*Tasks to complete*.
1. In the deployment blog post, list each thing the writer does that, in the writer's words, "doesn't matter" because it is still October.
2. Please carry on the deployment blog post from its last sentence.

In the past week I have had 8 people ask me how much longer we have until Austin gets home, and they have all responded in the same way. When I tell them it will be sometime around Christmas they all say, “oh wow only 2 months? Almost here!”
All I can do is laugh, because I don’t know how to express that 2 months is much longer than you may think. When you’ve already been waiting for 8 months, 2 months doesn’t seem short. When you THOUGHT you would only have about 35 more days, 60 sounds treacherous. Especially when 35 sounds pretty dang bad too!
People ask if I’m getting excited and I don’t know how to respond. I don’t want to mislead anyone – of course I will be excited beyond belief to see Austin at the airport – but no, I’m not getting excited yet. Because every time I think about it, I realize how far away it is. It doesn’t matter how many times I search online for the perfect welcome home outfit. It doesn’t matter how much I plan his welcome home surprises or how early I buy William’s airport t-shirt. It doesn’t matter how many Christmas presents I buy for our family (trying to CONVINCE the world that it is December…). It’s still October. We still have so much longer to go.
I usually try to maintain a positive spin on things and keep my spirits up. I try to be joyful and live by mantras such as “let people leave you happier than when they came” and “be joyful in all things” and other upbeat attitudes – I try. But the past few weeks have literally felt like time has been going backwards. I look at the calendar fully expecting our countdown to be nearing 30, yet every time I look it is higher than I remember it being the day before. How can we possibly be near 70 days when I SWEAR yesterday it was 50?
Back in June I was contacted by a fellow army wife who writes a military blog (SUCH a good writer and I don’t know how she comes up with all her topics) and she asked if I would be able to write a guest post. She was in the middle of moving and wasn’t going to have time to write much, but wanted to keep things up on her blog for her readers. (imagine – a blog with readers other than family/close friends…what a thought) At the time I was struggling with the mid-deployment blues so I used that as my muse for her guest post. This is what I wrote:
I knew this time was coming, I just didn’t know it would be so soon.
It’s the middle-of-deployment slump. I’ve been here before; it happens every time. It’s just more encouraging when it comes later on. It’s when you realize how long it’s been since you’ve seen your spouse, but you realize how long it is until you’ll see them again. It’s when you realize you are used to an empty bed, and you instantly hate that you’re used to it. It’s when you realize you have completely established your own routine, without a partner, and you know how much longer that routine has to last.

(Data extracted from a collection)
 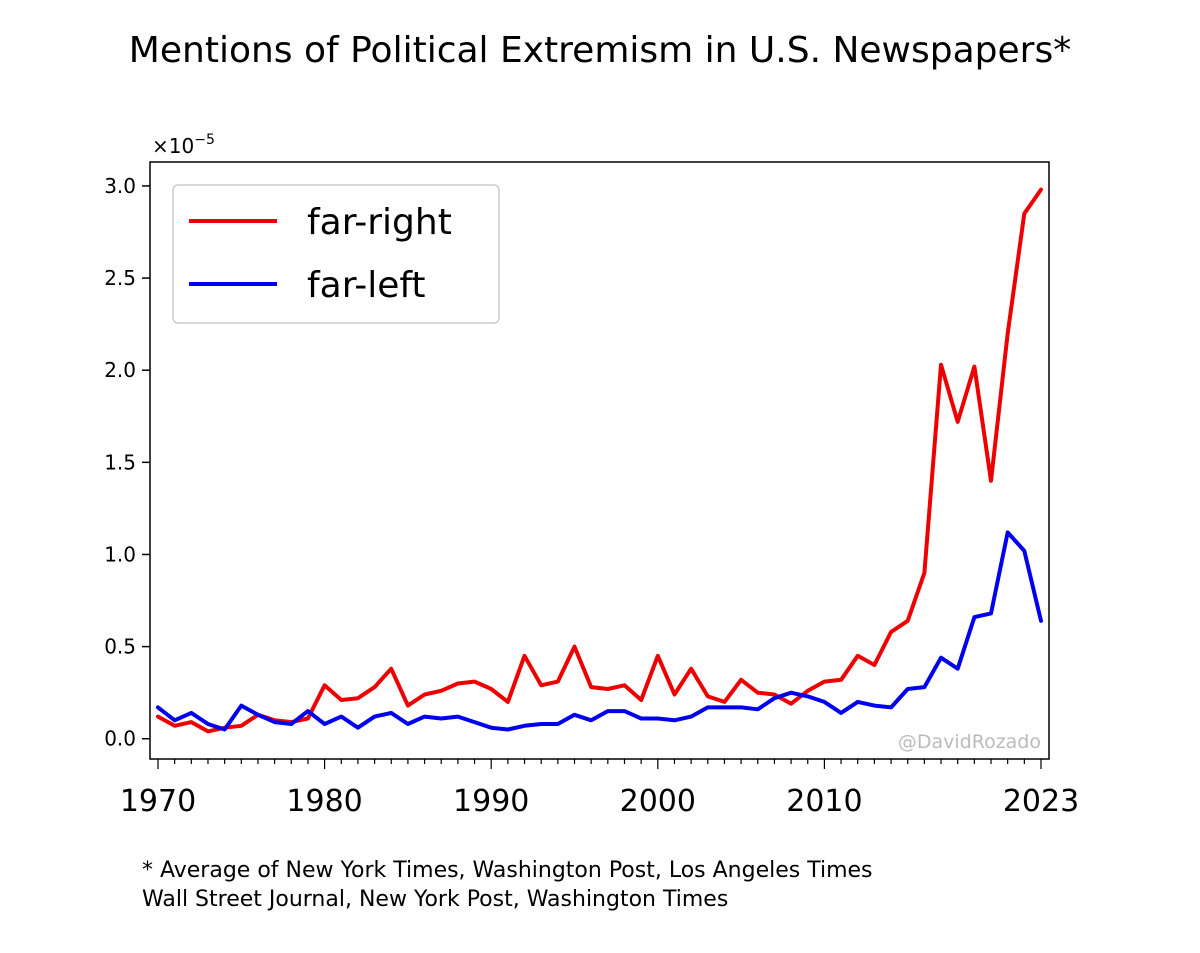 I want to click on y-tick-label: 0.5, so click(x=120, y=647).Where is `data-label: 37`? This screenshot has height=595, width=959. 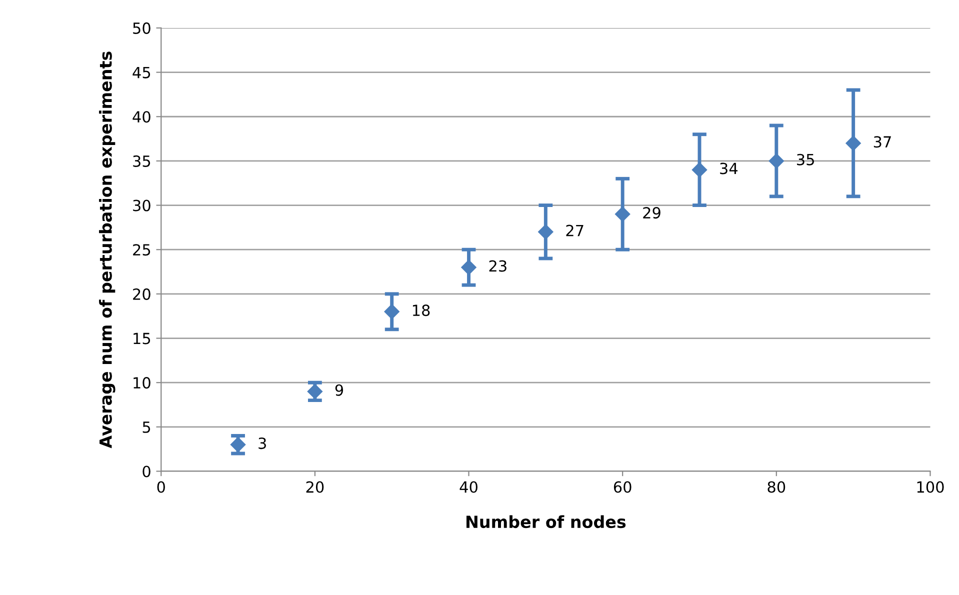
data-label: 37 is located at coordinates (882, 142).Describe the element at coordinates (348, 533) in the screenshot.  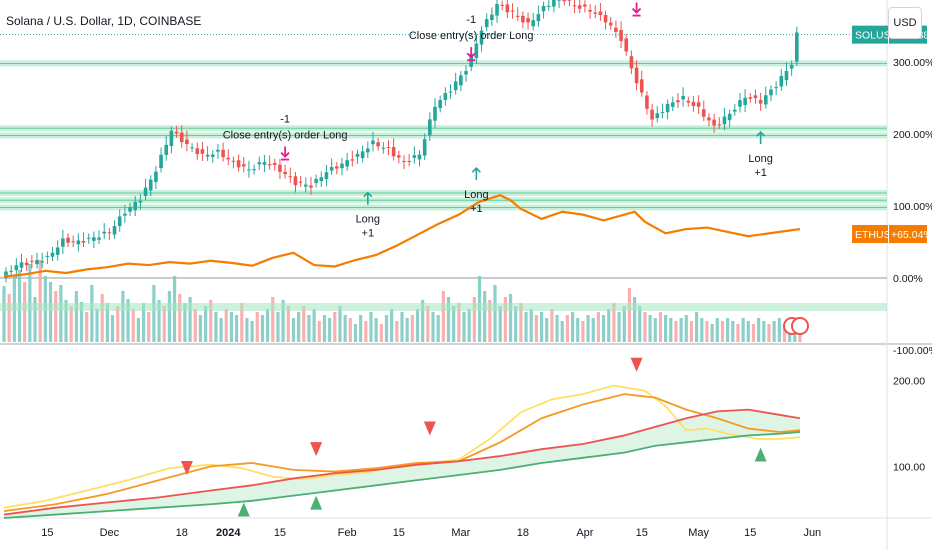
I see `time-axis-tick: Feb` at that location.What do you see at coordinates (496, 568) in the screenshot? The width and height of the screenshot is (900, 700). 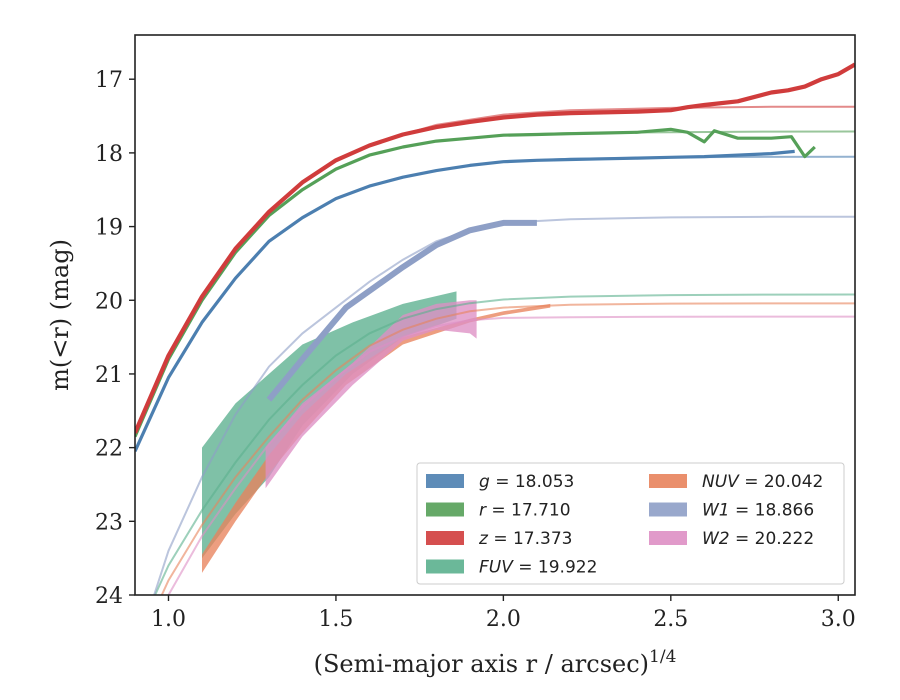 I see `legend-band: FUV` at bounding box center [496, 568].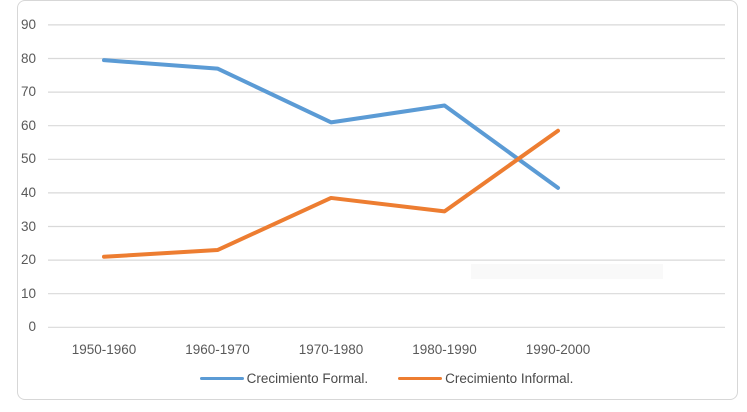  Describe the element at coordinates (28, 24) in the screenshot. I see `y-tick-label-90: 90` at that location.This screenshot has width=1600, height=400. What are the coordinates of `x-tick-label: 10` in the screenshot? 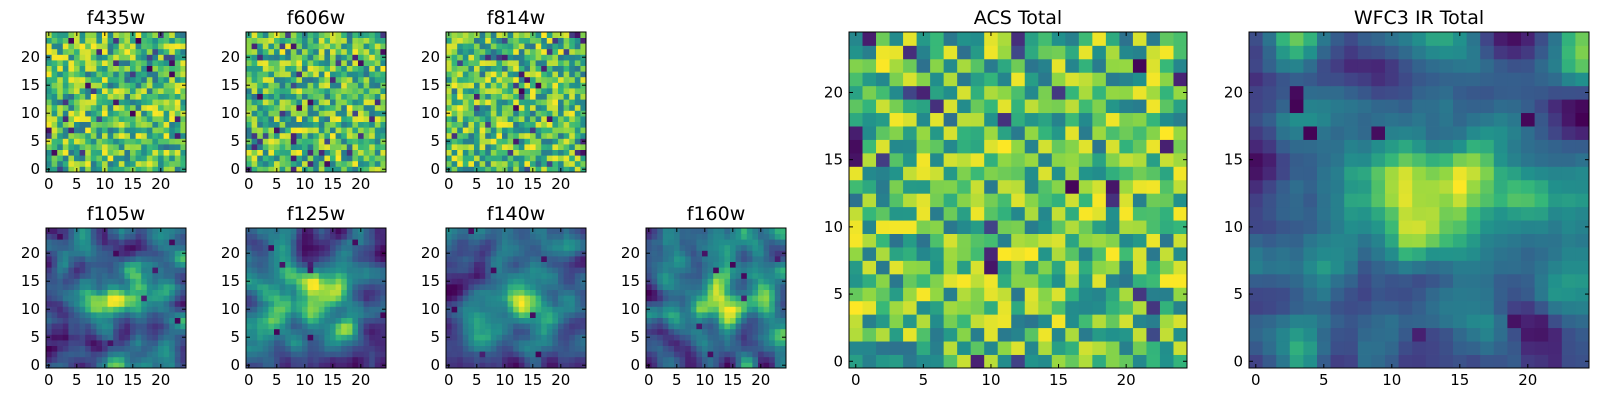 It's located at (504, 380).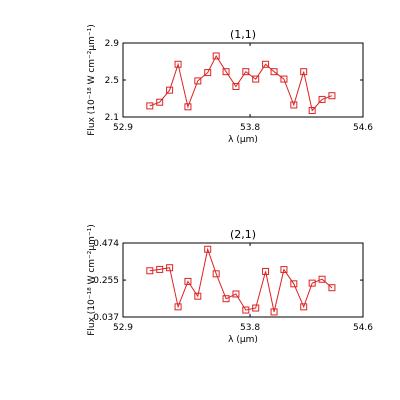 The width and height of the screenshot is (400, 400). What do you see at coordinates (112, 44) in the screenshot?
I see `y-tick-label: 2.9` at bounding box center [112, 44].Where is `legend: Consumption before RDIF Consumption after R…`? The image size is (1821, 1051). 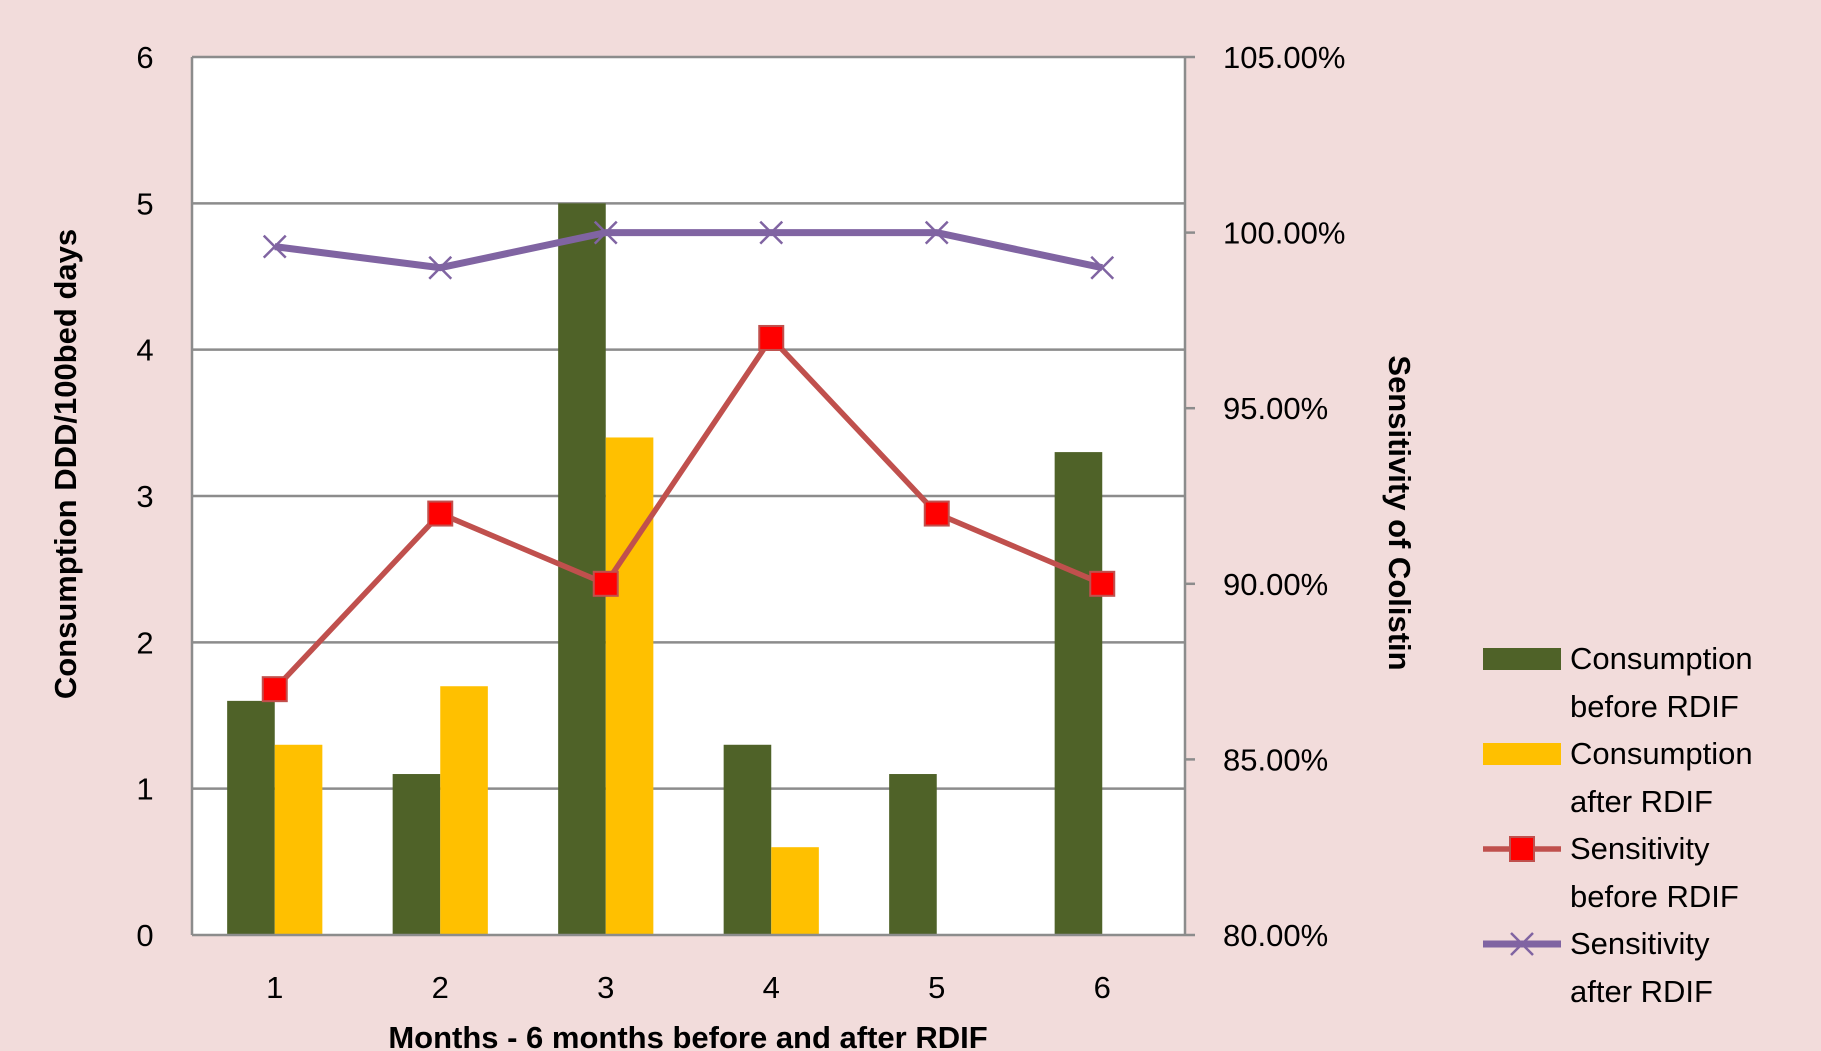 legend: Consumption before RDIF Consumption after R… is located at coordinates (1618, 825).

*Answers by item*.
1.
- Searching online for the perfect welcome home outfit
- Planning Austin's welcome home surprises
- Buying William's airport t-shirt early
- Buying Christmas presents for the family

2.
It’s when you ask yourself why you’re doing it at all.
Deployments are a lot like races: The beginning is when you are motivated, you are positive, and you are just ready to get going and kick this deployment in the butt. The end is when you are excited, rejuvenated, and you are determined to “finish strong”. But in the middle it just all wears on you. The burden seems so heavy. The end is nowhere in sight. The initial push of support has started to wear off, though you know if you just had the courage to reach out for help someone would be there in an instant. But wasn’t it easier when they were always there – without asking, without being told, and maybe without you wanting them anyway?
“stay busy”
“be positive”
“countdown”
“exercise”
I know all the “tips and tricks”. And they do help, they really do. But the middle needs something more. The middle needs a renewed sense of value for the purpose. I am doing this because my marriage is worth it. I am doing this because the man I’m waiting for is more incredible than any other man I could have, even if I’d have the other man all the time. I’m doing this because it’s so small in comparison to what he is sacrificing. I’m doing this because we are in it together – for better or for worse. And I wouldn’t know how great “better” is if I didn’t have a small taste of “worse” to compare it to.
So here’s to the middle. The nitty gritty. The part of the race when we find out who is in it to win it and who doesn’t have what it takes. I know I do, I just have to bite through the pain and do it.
I just wish that at the time, I knew the REAL trenches would come later. I just wish I knew that I really had no idea yet. Isn’t that how things go? You don’t ever know it can get worse or harder or more strenuous until all of a sudden you realize it has. And then, what can you do but hope that it turns around soon?
So – here’s to the “past the middle but not near enough to the end”. The “nittier and grittier”. The part of the race where no one looks like they have what it takes anymore, but dammit someone will make it to the finish line. Here’s to October…and November…and here’s to kissing them goodbye. December will be here; before I know it but not a minute too soon. It comes every year, and I’ll be waiting with open arms.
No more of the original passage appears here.